Dead Auction: Mark Price ’95-96 Champion Game Worn Red Bullets Jersey
Ended: $615.15
Mark Price was picked 25th overall in the 1986 NBA Draft, in the second round, and was a better shooter than anyone drafted that decade. He had two teammates picked ahead of him, Brad Daugherty and Ron Harper. The three would form the nucleus of a great, if flawed, Cavs team. Each player passed the 10,000-point plateau, two made All-Star teams and one was All-Rookie. It might have hurt to be drafted so late, but someone has to pay the price. That collection might have been the best Draft haul of the past 30 years by one team. No team has drafted their entire nucleus in one season – Seattle’s 2007 haul of Kevin Durant and Jeff Green is is a close parallel, but it’s still quite far.
(That 1986 Draft held the best second round, too: Price the shooter led it off and Dennis Rodman was two picks later. Jeff Hornacek was selected that round towards the end, and Drazen Petrovic went in the third.)
Should Price have been picked third? Harper had the best rookie season and a cool career – Cavs to Clippers to Jordan-Bulls, with a perfunctory late-career Lakers pit stop – which was the longest, but he never made an All-Star team. Daugherty was outstanding early and often, but retired at 28. Price, might have been the cream of the crop, the best offensive second-round NBA selection of the last 30 years. Price wasn’t as valuable as, say, Rodman: per Win Shares, his career plus that of Spencer Haywood would be equivalent to Worm’s. But there are few in his class.
Price’s overall shooting percentages were never worse than decent early on – when he hit 30, they fell precipitously – but from the line and long-range he was historic, pointing to an incredibly refined skillset. Even in his bad years, he was good: On the Bullets, he played just seven games, but did not miss a shot from the line. Whether that’s a point of commemoration is to be debated, but thanks for $615.15, it’s possible.
Live Auction: Nike AIR MAX JET FLIGHT 11 Nash low vtg og rare 2000 00
Buy It Now: $89.99
Ten years later, Steve Nash went 10 picks earlier than Price, and was booed for it.
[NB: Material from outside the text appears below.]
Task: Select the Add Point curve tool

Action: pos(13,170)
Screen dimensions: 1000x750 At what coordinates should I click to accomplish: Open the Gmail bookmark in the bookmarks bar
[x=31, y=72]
Fans weren’t thrilled at the prospect of a nobody Canadian with a good haircut going early in a loaded Draft, and Nash had to live up to high expectations in a city that was just a few years removed from an NBA title run. Most of the earlier picks that year were studs and fans knew it.
But Nash was always a shooter. The trappings of a championship-level club, albeit without Charles Barkley, meant entrenched point guards (and Jason Kidd‘s Zoom Flight 5 on Nash’s rookie feet) and little playing time, but the Santa Clara product was deadly from far even then – the seventh-most accurate ever, as of this writing. Still, his court vision, if present, was harder to see, and Nash would not excel until he reached Dallas and ran the pick-and-roll. He would not become elite until he did it quicker in Phoenix. By then, he was no longer considered a shooter, but an assist-man.
Nash recently left Nike for Luyou, a mildly surprising move. His play improved at a greater rate than did his shoes. Indeed, his first, the Jet Flight is a cult classic, and it may or may not be because of Nash. Incredibly light and flexible, designed with a toe to the floor and an elevated heel, it’s earned its fans, and equipment loyalties have been built on less. Still, who besides guards and sneakerheads knew Nash was a Nike guy?
Design-wise, it might not have gotten better than the Air Jet Flight, though his Nikes have all been on consensus excellent guard shoes. Now, Nash is taking a slalom run at Mark Price’s free-throw record, ahead one day, behind the next. All those assists and trophies and Nash is still a shooter. Was there any doubt he wasn’t?